William Raspberry, retired Pulitzer Prize-winning columnist at the Washington Post and its first African American in that role, died early Tuesday at his home in Washington, his wife, Sondra, told Journal-isms. He was 76 and died of metastatic prostate cancer. “We had a full 45 years together,” she said. “He was surrounded by family.”
Raspberry was honored only last month with a roast and benefit for the foundation he created, BabySteps, which nurtures parents and preschoolers in Raspberry’s hometown of Okolona, Miss. More than 200 journalists and other community people went to the Washington Post building for the tribute, which raised more than $40,000.
On June 5, Donald E. Graham, CEO of the Washington Post Co., gathered about a dozen of Raspberry’s colleagues over the years for a lunch at the Post in Raspberry’s honor. They told stories ranging from Raspberry’s beginnings at the Post as a teletype operator to covering the 1965 Watts riots to Raspberry’s work checking area police departments by telephone for news. In a common experience for that time, he encountered a racist officer who no doubt did not realize he was speaking with a black journalist.
#####
To do:
**a.** Please copy the article on William Raspberry starting at "Raspberry was honored" and ending at "a black journalist.", switching "lunch" to "dinner".
**b.** According to the article on William Raspberry, how much money did last month's tribute at the Washington Post building raise?

Material provided:
#####
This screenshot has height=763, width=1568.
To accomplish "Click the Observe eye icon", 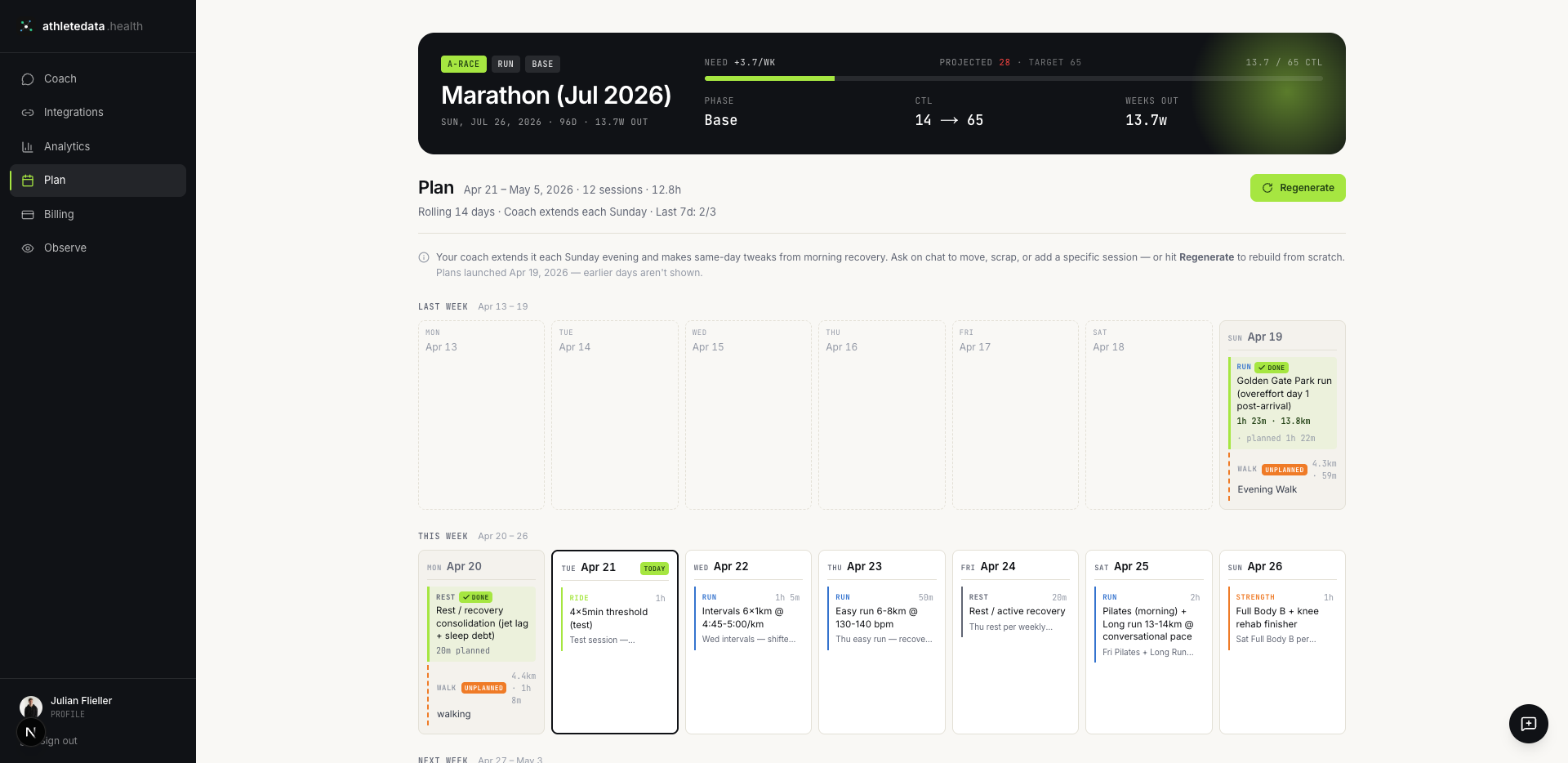I will [28, 248].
#####
Solutions for each task:
**a.**
Raspberry was honored only last month with a roast and benefit for the foundation he created, BabySteps, which nurtures parents and preschoolers in Raspberry’s hometown of Okolona, Miss. More than 200 journalists and other community people went to the Washington Post building for the tribute, which raised more than $40,000.
On June 5, Donald E. Graham, CEO of the Washington Post Co., gathered about a dozen of Raspberry’s colleagues over the years for a dinner at the Post in Raspberry’s honor. They told stories ranging from Raspberry’s beginnings at the Post as a teletype operator to covering the 1965 Watts riots to Raspberry’s work checking area police departments by telephone for news. In a common experience for that time, he encountered a racist officer who no doubt did not realize he was speaking with a black journalist.

**b.** More than $40,000.